Je voudrais dire toute mon admiration pour Greg Lemond.
Finalement le plus important est de savoir que l'on veut faire de sa vie. Car inévitablement la mort est au bout. Et cela on y peut rien.
Bonjour,
Je partage globalement les constatations développées dans votre billet, par contre votre conclusion me gène : je n'ai plus l'impression que nos sociétés de sécularisent, je sens plutôt un retour en force des valeurs religieuses.
Il me semble également que la religion tient un rôle important dans la vie nord-américaine, et pourtant lorsque l'on voit les productions hollywoodiennes les héros sont omniprésents.
C'est vrai, j'ai aussi l'impression que la religion revient en force mais je n'en suis pas sûre.

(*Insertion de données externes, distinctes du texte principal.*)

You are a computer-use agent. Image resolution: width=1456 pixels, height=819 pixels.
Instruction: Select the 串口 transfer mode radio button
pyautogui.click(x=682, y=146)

On le dit peut-être pour se rassurer ou pour faire bien parce qu'on ne sait plus quoi dire et qu'il faut à tout prix trouver une explication à tout sans doute pas faute d'idéal comme : Liberté, Egalité, Fraternité.
Pour ma part, je ne suis pas croyante malgré une éducation religieuse très, très stricte. Comme quoi.
Par contre, les américains ne m'ont jamais fait révée, ils ont un côté moralisateur qui me donne immédiatement la nausée...
Les Américains sont dans les 300 millions. Je ne pense pas qu'il y ait 300 millions de moralisateurs. Comme quoi même quand on croit ne pas croire...
Le plus dur dans ce bazar c'est de pouvoir juger du niveau de croyance des idées qui nous occupent la tête. Quand je pense quelque-chose, est-ce que c'est une pensée qui décrit "fidèlement" une réalité ou est-ce que c'est une idée qui me sert à me sentir bien (et donc la vérité de l'idée n'a dans ce cas que peu d'importance) ? Ou bien encore est-ce une idée "commune", partagée par mon (mes) groupe(s) sociaux et donc que je doive impérativement intégrer sous peine dexclusion du groupe ?
Faire ce pas est d'une importance capitale pour qui prétend à une quelconque pensée rationnelle.